Your instructions
Start the output with the opening line of the listing below and continue, reproducing each line exactly, up to and including the line that contains "You are a computer-use agent. The".

======

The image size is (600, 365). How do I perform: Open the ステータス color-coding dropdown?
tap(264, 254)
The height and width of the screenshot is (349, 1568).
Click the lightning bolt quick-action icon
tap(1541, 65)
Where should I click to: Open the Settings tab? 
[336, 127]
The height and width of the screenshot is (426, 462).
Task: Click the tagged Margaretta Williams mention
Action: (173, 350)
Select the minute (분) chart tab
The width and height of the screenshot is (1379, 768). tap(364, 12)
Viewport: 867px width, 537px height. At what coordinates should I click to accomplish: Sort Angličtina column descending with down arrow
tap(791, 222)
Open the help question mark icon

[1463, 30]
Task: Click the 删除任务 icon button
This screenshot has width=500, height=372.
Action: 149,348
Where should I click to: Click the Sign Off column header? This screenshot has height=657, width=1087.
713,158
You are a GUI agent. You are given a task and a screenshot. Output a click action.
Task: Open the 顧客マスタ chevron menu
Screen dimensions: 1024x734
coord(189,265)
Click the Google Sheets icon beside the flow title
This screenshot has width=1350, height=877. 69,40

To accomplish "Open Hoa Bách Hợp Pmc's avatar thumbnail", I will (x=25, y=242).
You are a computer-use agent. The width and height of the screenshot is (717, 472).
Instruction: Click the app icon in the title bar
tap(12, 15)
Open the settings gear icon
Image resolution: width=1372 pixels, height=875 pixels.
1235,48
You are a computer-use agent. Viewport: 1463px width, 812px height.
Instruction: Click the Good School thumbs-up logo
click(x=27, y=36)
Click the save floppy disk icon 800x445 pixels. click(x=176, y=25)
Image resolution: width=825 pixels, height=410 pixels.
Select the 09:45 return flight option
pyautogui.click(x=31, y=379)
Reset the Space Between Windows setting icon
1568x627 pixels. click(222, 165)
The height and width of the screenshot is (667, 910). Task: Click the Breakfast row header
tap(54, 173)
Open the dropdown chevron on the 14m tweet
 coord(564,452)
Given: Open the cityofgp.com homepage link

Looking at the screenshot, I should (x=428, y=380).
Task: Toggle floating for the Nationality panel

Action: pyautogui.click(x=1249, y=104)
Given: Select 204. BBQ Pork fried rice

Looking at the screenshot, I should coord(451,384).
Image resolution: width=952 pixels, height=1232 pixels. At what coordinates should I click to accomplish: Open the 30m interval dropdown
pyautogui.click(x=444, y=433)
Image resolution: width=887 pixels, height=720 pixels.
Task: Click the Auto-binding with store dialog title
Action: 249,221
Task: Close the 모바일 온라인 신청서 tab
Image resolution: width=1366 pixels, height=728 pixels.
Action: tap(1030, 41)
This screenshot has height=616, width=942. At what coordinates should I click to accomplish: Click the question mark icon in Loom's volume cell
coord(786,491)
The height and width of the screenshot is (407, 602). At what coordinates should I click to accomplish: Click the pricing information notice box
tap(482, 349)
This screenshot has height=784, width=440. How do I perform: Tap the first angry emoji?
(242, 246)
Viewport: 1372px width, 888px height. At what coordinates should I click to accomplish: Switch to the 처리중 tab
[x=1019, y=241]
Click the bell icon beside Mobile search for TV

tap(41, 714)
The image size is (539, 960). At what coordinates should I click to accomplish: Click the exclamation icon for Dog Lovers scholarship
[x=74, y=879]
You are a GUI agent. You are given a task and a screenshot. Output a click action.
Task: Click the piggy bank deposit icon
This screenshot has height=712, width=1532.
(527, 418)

======

Task solution
The image size is (600, 365). How do I perform: Open the ステータス color-coding dropdown?
tap(264, 254)
The height and width of the screenshot is (349, 1568).
Click the lightning bolt quick-action icon
tap(1541, 65)
Where should I click to: Open the Settings tab? 
[336, 127]
The height and width of the screenshot is (426, 462).
Task: Click the tagged Margaretta Williams mention
Action: (173, 350)
Select the minute (분) chart tab
The width and height of the screenshot is (1379, 768). tap(364, 12)
Viewport: 867px width, 537px height. At what coordinates should I click to accomplish: Sort Angličtina column descending with down arrow
tap(791, 222)
Open the help question mark icon

[1463, 30]
Task: Click the 删除任务 icon button
This screenshot has width=500, height=372.
Action: 149,348
Where should I click to: Click the Sign Off column header? This screenshot has height=657, width=1087.
713,158
You are a GUI agent. You are given a task and a screenshot. Output a click action.
Task: Open the 顧客マスタ chevron menu
Screen dimensions: 1024x734
coord(189,265)
Click the Google Sheets icon beside the flow title
This screenshot has width=1350, height=877. 69,40

To accomplish "Open Hoa Bách Hợp Pmc's avatar thumbnail", I will (x=25, y=242).
You are a computer-use agent. The width and height of the screenshot is (717, 472).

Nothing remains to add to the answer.